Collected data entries
--------------------------------
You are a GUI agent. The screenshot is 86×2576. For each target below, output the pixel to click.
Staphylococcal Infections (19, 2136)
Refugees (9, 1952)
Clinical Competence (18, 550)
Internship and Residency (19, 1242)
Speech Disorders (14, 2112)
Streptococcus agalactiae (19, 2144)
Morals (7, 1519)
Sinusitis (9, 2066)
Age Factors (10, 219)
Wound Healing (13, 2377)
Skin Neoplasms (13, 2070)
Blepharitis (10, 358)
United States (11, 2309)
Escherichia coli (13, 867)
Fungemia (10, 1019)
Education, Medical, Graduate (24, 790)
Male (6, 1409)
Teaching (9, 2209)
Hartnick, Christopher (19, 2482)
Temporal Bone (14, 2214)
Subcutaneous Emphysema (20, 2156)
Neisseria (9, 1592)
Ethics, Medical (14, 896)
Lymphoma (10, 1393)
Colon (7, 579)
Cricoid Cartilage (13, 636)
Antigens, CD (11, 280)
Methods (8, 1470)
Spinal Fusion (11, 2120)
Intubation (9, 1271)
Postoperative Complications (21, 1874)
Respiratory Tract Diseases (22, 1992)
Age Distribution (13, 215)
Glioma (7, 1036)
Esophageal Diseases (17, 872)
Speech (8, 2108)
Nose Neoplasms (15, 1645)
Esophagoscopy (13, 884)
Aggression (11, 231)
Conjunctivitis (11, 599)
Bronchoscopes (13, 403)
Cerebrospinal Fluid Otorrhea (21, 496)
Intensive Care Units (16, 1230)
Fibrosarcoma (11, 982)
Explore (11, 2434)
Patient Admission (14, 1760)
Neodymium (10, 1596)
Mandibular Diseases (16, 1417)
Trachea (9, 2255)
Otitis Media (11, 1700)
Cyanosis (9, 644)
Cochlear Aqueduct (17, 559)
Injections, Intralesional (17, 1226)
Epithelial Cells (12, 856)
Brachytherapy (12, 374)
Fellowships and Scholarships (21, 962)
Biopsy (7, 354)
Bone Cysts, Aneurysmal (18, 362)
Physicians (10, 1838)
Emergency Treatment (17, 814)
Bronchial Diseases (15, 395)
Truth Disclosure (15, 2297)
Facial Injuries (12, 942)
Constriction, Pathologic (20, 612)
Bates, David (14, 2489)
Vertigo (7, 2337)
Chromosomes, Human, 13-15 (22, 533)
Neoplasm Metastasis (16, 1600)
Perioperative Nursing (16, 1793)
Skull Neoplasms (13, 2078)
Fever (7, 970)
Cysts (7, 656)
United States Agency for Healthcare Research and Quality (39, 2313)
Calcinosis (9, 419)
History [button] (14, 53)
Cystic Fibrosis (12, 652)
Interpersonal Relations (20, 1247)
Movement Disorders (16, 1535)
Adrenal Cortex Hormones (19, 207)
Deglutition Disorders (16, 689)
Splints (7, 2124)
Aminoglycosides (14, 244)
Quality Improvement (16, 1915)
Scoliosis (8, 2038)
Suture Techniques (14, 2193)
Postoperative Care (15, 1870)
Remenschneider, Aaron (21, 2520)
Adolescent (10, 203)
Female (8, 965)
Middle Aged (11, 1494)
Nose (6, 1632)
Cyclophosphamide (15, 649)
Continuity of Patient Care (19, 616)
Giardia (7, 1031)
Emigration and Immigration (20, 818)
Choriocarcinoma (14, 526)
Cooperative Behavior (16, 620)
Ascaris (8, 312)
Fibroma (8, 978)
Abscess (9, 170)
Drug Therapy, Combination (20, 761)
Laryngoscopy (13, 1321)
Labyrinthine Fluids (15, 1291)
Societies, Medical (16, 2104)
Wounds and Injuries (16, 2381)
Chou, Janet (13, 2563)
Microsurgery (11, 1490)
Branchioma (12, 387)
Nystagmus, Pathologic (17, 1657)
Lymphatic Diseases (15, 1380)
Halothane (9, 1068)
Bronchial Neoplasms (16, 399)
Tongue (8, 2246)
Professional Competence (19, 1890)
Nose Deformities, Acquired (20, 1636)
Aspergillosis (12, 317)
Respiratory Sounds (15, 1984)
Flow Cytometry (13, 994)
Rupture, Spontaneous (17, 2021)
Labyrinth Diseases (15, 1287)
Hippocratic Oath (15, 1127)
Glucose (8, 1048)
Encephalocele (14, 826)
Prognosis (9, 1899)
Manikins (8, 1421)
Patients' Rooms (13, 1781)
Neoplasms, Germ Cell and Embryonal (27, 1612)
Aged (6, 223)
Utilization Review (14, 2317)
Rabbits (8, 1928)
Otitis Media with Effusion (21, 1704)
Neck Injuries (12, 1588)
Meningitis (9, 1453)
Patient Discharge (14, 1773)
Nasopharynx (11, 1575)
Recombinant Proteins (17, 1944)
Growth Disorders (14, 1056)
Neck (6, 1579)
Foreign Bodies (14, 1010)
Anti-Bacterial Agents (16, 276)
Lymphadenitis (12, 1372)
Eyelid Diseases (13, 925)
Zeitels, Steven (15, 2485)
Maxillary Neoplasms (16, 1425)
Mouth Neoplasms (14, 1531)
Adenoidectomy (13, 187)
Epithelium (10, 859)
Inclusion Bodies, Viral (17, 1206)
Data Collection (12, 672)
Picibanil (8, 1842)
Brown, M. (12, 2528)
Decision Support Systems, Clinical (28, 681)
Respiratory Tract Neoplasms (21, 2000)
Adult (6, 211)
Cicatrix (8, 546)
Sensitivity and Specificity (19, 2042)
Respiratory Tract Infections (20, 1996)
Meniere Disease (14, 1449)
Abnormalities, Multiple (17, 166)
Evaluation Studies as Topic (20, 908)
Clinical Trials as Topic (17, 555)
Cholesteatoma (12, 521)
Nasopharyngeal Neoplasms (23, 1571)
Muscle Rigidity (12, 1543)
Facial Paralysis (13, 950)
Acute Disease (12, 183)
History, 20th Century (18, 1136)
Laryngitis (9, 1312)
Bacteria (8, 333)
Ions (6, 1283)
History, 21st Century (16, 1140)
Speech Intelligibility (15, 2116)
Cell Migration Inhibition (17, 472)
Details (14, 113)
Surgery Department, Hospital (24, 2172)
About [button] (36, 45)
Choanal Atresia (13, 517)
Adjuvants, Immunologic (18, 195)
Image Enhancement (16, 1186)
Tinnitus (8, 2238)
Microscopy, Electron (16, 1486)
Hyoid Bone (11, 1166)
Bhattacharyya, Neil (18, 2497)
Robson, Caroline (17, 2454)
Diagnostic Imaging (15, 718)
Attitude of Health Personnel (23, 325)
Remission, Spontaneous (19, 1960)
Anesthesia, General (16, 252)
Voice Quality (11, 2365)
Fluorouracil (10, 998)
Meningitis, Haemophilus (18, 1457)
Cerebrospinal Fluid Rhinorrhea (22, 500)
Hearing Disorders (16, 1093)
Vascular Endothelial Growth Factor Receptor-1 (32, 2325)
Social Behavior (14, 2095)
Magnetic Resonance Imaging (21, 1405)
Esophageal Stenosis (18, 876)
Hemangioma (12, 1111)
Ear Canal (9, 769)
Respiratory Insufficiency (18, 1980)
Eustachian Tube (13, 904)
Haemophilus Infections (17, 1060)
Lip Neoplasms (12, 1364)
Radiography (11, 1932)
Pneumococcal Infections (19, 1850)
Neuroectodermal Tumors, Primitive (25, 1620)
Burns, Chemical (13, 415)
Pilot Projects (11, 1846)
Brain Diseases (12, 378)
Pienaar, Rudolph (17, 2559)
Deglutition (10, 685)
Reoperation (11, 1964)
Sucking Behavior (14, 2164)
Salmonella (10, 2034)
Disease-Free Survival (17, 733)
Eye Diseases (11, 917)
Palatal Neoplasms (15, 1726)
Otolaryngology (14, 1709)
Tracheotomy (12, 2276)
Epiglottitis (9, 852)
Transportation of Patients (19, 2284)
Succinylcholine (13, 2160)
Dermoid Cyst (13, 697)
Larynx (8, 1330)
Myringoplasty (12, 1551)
--------------------------------
**Requirement:** The lines from the one containing "Epiglottitis (9, 852)" through the last line of the records are the answer; set them down exactly and add nothing.

**Exercise response:**
Epiglottitis (9, 852)
Transportation of Patients (19, 2284)
Succinylcholine (13, 2160)
Dermoid Cyst (13, 697)
Larynx (8, 1330)
Myringoplasty (12, 1551)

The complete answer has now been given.